Tinsel and several types of garland or ribbon are commonly used to decorate a Christmas tree. Delicate mould-blown and painted coloured glass Christmas ornaments were a speciality of the glass factories in the Thuringian Forest especially in Lauscha in the late 19th century, and have since become a large industry, complete with famous-name designers. Lighting with candles or electric lights (fairy lights) is commonly done and a tree topper, traditionally either an angel or a star, completes the ensemble.

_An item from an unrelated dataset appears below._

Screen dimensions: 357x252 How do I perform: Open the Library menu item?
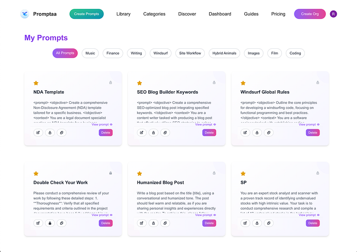point(123,14)
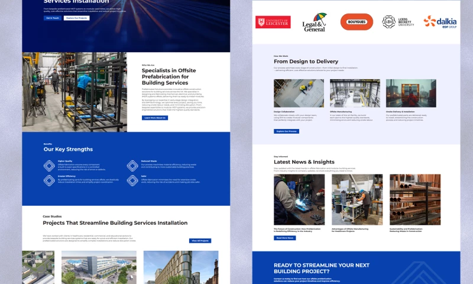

Silvered saran based tinsel was introduced later, which many have found to be unsatisfactory, since it did not drape well, leading to the demise of tinsel in tree decorating in the United States (it remains popular in many European countries). Baubles are another extremely common decoration, and usually consist of a fairly small hollow glass or plastic sphere coated with a thin metallic layer to make them reflective, and then with a further coating of a thin pigmented polymer in order to provide colouration.

A toy bear Christmas decoration.

Individuals’ decorations vary widely, typically being an eclectic mix of family traditions and personal tastes; even a small unattractive ornament, if passed down from a parent or grandparent, may come to carry considerable emotional value and be given a place of pride on the tree. Conversely, trees decorated by professional designers for department stores and other institutions will usually have a “theme”; a set of predominant colours, multiple instances of each type of ornament, and larger decorations that may be more complicated to set up correctly. Some churches decorate with Chrismon trees, which use handmade ornaments depicting various Chrismon symbols.

Many people also decorate outdoor trees with food that birds and other wildlife will enjoy, such as garlands made from unsalted popcorn or cranberries, orange halves, and seed-covered suet cakes.